Em sua decisão, o juiz eleitoral Luís Vital do Carmo Filho ressaltou que a liberdade de expressão não é um direito absoluto, principalmente em contexto eleitoral, onde a divulgação de informações inverídicas pode prejudicar o equilíbrio da disputa. Ele destacou que, embora a propaganda eleitoral na internet seja permitida, ela não pode violar a honra ou a imagem de candidatos, partidos ou coligações, conforme a Resolução 23.610/2019 do Tribunal Superior Eleitoral (TSE).
Diante dos fatos, o magistrado concedeu a liminar e ordenou a imediata remoção do vídeo do perfil de José Marivan Barbosa de Melo no Instagram, sob pena de multa diária de R$ 5.000,00, limitada a R$ 50.000,00. Além disso, determinou que o Facebook Serviços Online do Brasil, responsável pela plataforma, seja notificado para retirar o conteúdo, sob pena de multa de R$ 1.000,00 por dia de descumprimento.

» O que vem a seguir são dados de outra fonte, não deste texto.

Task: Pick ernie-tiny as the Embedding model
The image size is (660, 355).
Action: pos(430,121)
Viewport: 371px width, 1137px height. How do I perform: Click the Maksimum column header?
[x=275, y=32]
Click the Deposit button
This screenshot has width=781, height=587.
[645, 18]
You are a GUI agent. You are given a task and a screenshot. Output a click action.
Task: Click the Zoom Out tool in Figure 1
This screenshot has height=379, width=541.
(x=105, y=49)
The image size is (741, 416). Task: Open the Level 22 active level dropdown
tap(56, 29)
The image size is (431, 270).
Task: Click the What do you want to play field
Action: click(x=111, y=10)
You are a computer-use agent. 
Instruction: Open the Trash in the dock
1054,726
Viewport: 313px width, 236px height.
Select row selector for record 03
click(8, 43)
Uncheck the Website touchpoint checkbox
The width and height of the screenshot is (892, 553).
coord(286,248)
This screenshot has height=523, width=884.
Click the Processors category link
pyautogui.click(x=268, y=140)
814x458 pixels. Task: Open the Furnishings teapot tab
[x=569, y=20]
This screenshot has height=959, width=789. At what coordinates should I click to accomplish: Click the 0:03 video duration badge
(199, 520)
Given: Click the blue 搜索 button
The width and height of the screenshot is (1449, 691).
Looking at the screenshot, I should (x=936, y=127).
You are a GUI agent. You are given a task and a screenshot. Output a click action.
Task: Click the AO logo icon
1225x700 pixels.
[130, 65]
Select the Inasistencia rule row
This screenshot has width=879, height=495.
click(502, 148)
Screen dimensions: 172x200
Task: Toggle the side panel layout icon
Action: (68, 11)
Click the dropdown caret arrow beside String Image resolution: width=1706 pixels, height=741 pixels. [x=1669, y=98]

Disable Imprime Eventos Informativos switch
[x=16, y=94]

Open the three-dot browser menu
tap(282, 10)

O juiz argumentou que a propaganda veiculada criava uma “falsa impressão” no eleitorado, ao insinuar que a evolução patrimonial do prefeito estaria ligada a atos ilícitos. Segundo ele, tal conteúdo poderia confundir os eleitores sobre a idoneidade do candidato, comprometendo a lisura do processo eleitoral e afetando o princípio de igualdade entre os concorrentes.
Marivan Melo terá dois dias para apresentar sua defesa, e o Ministério Público Eleitoral deverá emitir parecer sobre o caso antes de uma decisão final.